One of the biggest blunders built into virtually every construction cost accounting system was all those cost codes and sub cost codes. Having worked with close to a hundred companies I learned a lot of things about cost codes. Sometimes there is good reason for them but not very often
Construction is made up of three key cost factors, materials, labor and equipment. The only thing beyond that is the sub-trades.
As for materials, if you don’t know what your material cost is going to be before you bid the job, you better not be bidding it and rarely if ever does an estimator estimate the project cost for bidding purposes based on cost codes. Typically he figures out how much of each material is required for the entire job and this forms the basis for materials in the estimate. Where it is ultimately used, by cost code, is not necessarily all that significant.
Why? Because he knows that rarely will the materials items be properly coded to all the correct job cost codes. Talk about miracles! That may be how your typical ERP construction software system is designed to work but real life does not work that way. Try it and you will find that extras, force accounts and specification changes will get you fouled up every time.
The sad truth is that cost accountants, estimators and engineers spend countless hours analyzing cost codes and not one minute of that time is chargeable back to the client and it contributes absolutely nothing to the performance or productivity of the job. In the end it serves only to confirm the true level or lack of reliability that can be placed on the computer system.
The truth is, once you have the job, it doesn’t matter what it costs or where. You are committed to doing the job regardless of what it cost. As a result, your costing has very little or no significance whatsoever.
One of the things about construction companies that is invariably misunderstood by people who try to sell construction ERP software is the fact that most construction managers don’t need a computer to tell them where they lost money on the job. Most of the time they know something is going astray long before anyone in the accounting department finds out.
The neat thing about construction managers and key construction engineers is that they understand the principles of making decisions and the importance of the timing of events. They know before the job even starts that sending a crew in to do a job is going to cost them X dollars per day for N number of days. That’s how they bid the job in the first place. If the crew has to get larger or the days get longer, or more days are required, they don’t need a fancy costing system to tell them they are losing money in equipment costs and or labor. Their gut will tell them every time.
Another neat thing about construction owners is that, at heart, they are all entrepreneurs. Every job is a new venture. Every job is a new gamble. Good information from previous jobs must be reliable if they are using it as the basis for estimating on a new project. It must be information they can trust and cost coding is rarely accurate. There is no denying it though, knowing the amount spent at supplier xyz for project q in 2006 is important and good information to acquire. Unless someone paid the wrong supplier, which is highly unlikely, that kind of information should be highly reliable.
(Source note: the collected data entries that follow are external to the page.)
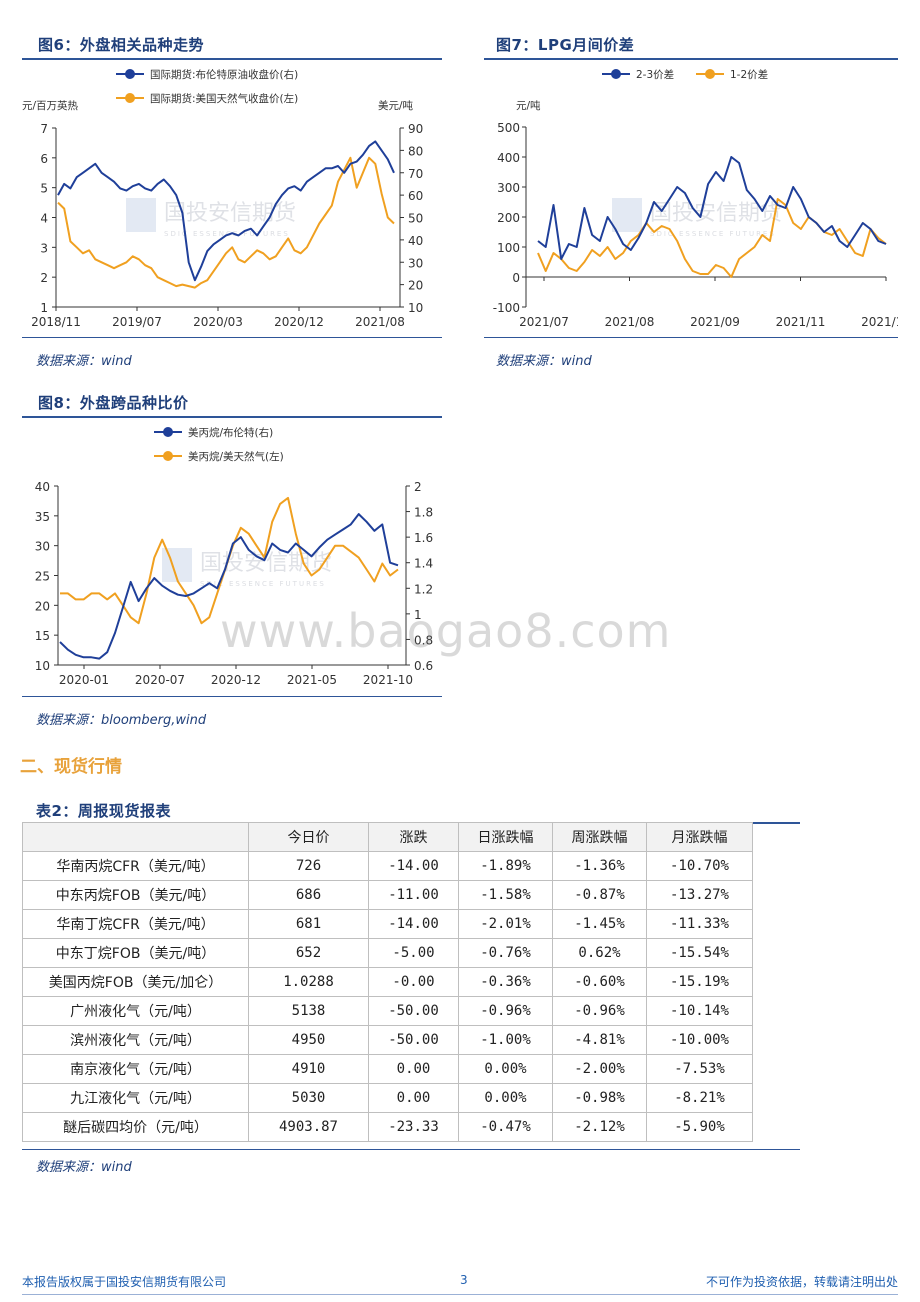  Describe the element at coordinates (136, 924) in the screenshot. I see `table-row-label: 华南丁烷CFR（美元/吨）` at that location.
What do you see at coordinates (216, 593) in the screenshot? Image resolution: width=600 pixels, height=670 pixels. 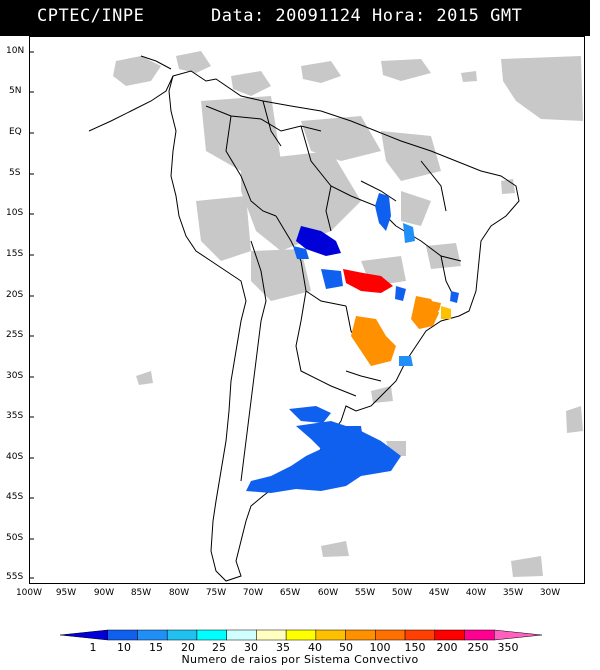 I see `lon-label: 75W` at bounding box center [216, 593].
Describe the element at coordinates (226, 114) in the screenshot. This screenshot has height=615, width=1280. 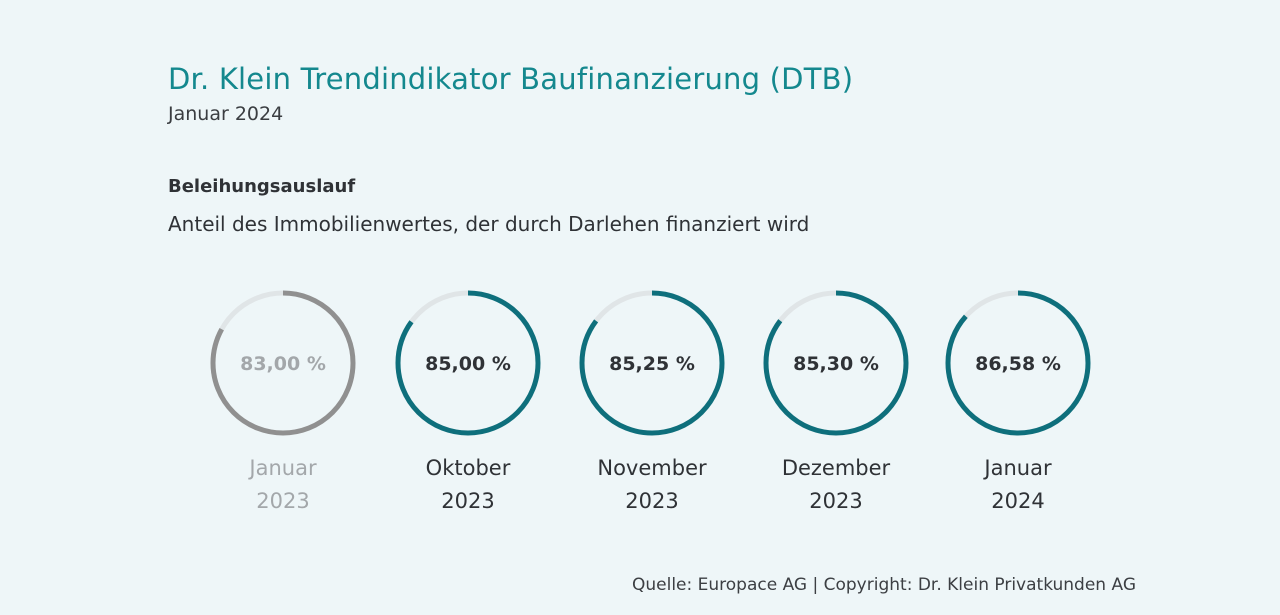
I see `chart-subtitle: Januar 2024` at that location.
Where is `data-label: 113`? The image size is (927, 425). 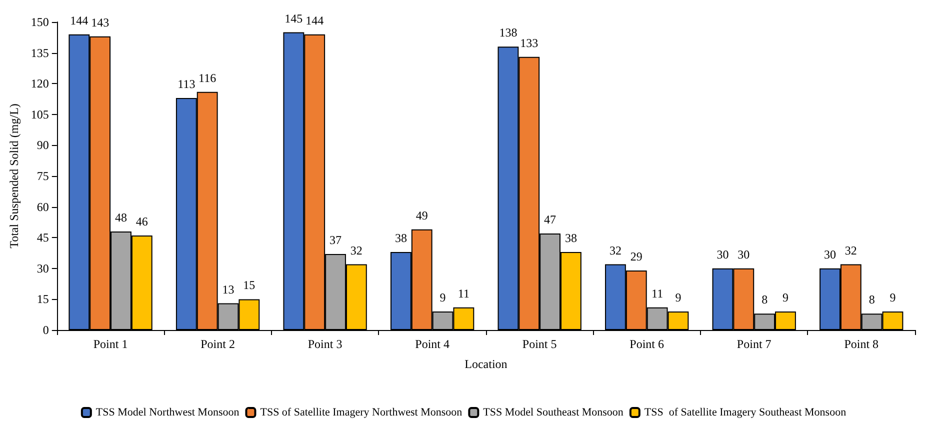
data-label: 113 is located at coordinates (187, 84).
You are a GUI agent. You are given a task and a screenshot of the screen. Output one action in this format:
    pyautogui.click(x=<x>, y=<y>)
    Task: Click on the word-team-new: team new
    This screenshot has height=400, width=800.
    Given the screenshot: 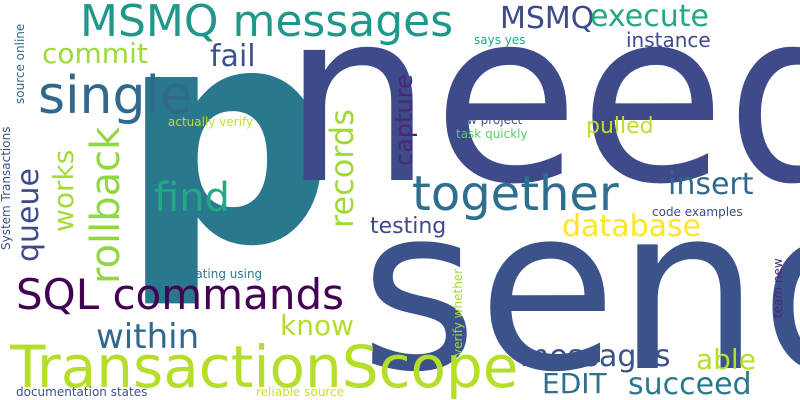 What is the action you would take?
    pyautogui.click(x=778, y=288)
Construction ERP software should be exceedingly simple. If things are moving right in the right direction in construction, they tend to be moving very fast. There is little or no time to second guess alternatives and most decisions for what they are going to do on the job tomorrow must be made long before most of the rest of the world is out of bed tomorrow morning. In construction, time is always of the essence.
As you can now see, construction is a different world where risk management and entrepreneurialism are essentials, in fact an integral part of construction life. Take it one step forward from traditional accounting to the totally seamless workflow accounting and information system and you have a very powerful contracting tool, one no contractor should be without.